1. Definition of the area and data structure
Actual location: according to DLD, J8 belongs to the Al Safouh First area and the Sufouh Gardens master project. DLD tables contain a sufficient number of transactions for this building, as well as a large volume of rental contracts (more than 280 in total for the residential apartments in the building). The analysis will be based on this verified data.

2. Liquidity of the property and the area (transaction and rental volume)
For J8 we see a stable market presence, with regular transactions almost every quarter from 2020 onwards. The total number of sales transactions in the building for 2-bedroom apartments is about 40 over the entire period, and more than 90 rental contracts with valid characteristics.
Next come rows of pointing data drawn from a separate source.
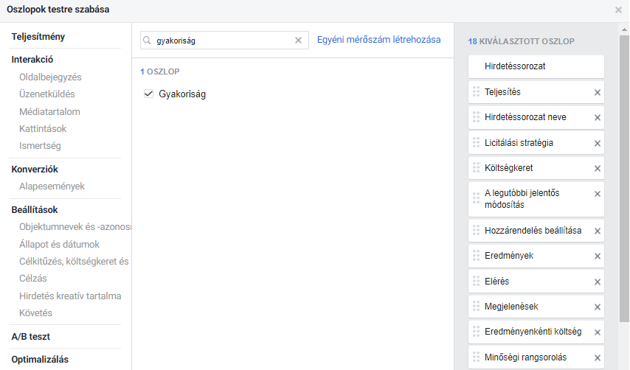Click Egyéni mérőszám létrehozása link

378,40
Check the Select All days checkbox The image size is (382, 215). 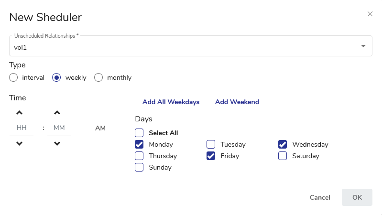click(139, 133)
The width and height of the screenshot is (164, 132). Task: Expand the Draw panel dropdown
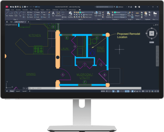[15, 19]
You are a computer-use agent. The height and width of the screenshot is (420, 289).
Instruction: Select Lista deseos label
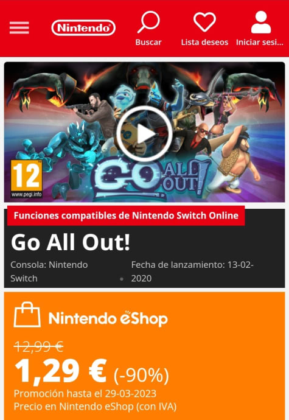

The Al Safouh First area is also characterized by a high volume of sales and rentals — liquidity is strong both for purchase and for leasing.

3. Price and rental dynamics, comparison with the area
Average price per m² dynamics (J8, 2-bedroom apartments):
– 2020: range from 6,800 to 10,200 AED/m² (individual spikes and corrections).
– 2021–2022: on average 9,500–12,100 AED/m², moderate growth.
– 2023: in the range of 9,000–10,500 AED/m², with a smooth increase by year-end.
– 2024: sharp growth — up to 14,100 AED/m² in the last quarters of the year, with the current level close to the maximum values for the entire period (average over the last year 13,350 AED/m²).
Price dynamics in Al Safouh First are noticeably more volatile: some quarters show jumps to 25,000–34,000 AED/m² (these may be outliers or record deals), but the stable average over the last 12 months is around 19,000 AED/m². Despite the growth, J8 remains 30–35% cheaper than the area average on a per m² basis.
Rental rate dynamics per m² (J8):
– 2020–2022: growth of average rent from 670 to 810 AED/m²/year.
– 2023: dynamic growth, from 790 to 950 AED/m²/year.
– 2024: jumps from 990 to 1,140 AED/m²/year — the rental market has strengthened over the last 12–18 months.
– The average annual rent per m² for J8 over the last 12 months is 1,135 AED/m²/year.
In Al Safouh First, rental rates show a similar but less pronounced trend: over the last year the average level is 950 AED/m²/year, which is 16–18% lower than in J8.
4. Ranges of sizes, types and rates
In J8, 2-bedroom apartments have an average size of 127 m², which is significantly above the market (in the area, the average size of comparable units is lower).
Average rental values over the entire period:
– 2-bedroom: 755 AED/m²/year (across all contracts, taking into account growth over the last two years).
– 1-bedroom: about 909 AED/m²/year.
– 3-bedroom: approximately 777 AED/m²/year.
In the sales section for J8, the average size for 2-bedroom units is 127 m², and the average transaction price per m² is 10,800 AED.
5. Comparison of average price and rent over the last 12 months
Over the last 12 months:
– Average purchase price per m² in J8 (2-bedroom): 13,350 AED.
– In Al Safouh First: 19,000 AED.
– Average annual rent in J8: 1,135 AED/m².
– In the area: 950 AED/m².
J8 provides a rental premium versus the market (above the area average), yet sells at a discount to the area.
6. Yield (ROI) calculation and investment fair value
Gross yield (ROI_brutto, J8, 2-bedroom, last 12 months): 1,135 / 13,350 ≈ 8.5% per annum.
Taking into account transaction costs (around 8%): ROI_net ≈ 7.9% per annum.
For the area (Al Safouh First averages): 950 / 19,000 ≈ 5% brutto, 4.6% net.
Investment fair value range for a 7–8% annual yield at the current J8 rental level: 1,135 / 0.08 = 14,190 AED/m², 1,135 / 0.07 = 16,215 AED/m². Current J8 sales (13,350 AED/m²) are below this range, meaning an investor can potentially achieve a yield above the 7–8% target if the rental market holds.
For the area: the fair value range is 11,875–13,570 AED/m². The actual area average price (19,000 AED/m²) is higher, and the yield is noticeably lower than in J8.
7. Conclusions and outlook
– J8 (especially 2-bedroom apartments) offers a more attractive price-to-rent ratio than the area as a whole. The building sells at a discount to the area, provides stable liquidity and a high (above-average) ROI, assuming current rental dynamics are maintained.
– The property has formed as a liquid investment case for those focused on medium-term yield and capital preservation. Its attractiveness is also supported by the density of sales and rental contracts in the building.
– With current price growth, the spread between the area market and J8 is narrowing slightly: if yields converge, the J8 discount may disappear going forward.
– Future growth potential is limited by how much demand there is for the area and the specific building among tenants, as well as by overall market conditions.
Recommendation: for those looking to exit J8 or acquire it for leasing now, conditions are in favour of the investor. Above-average capitalisation versus the area is possible if current rental rates are sustained.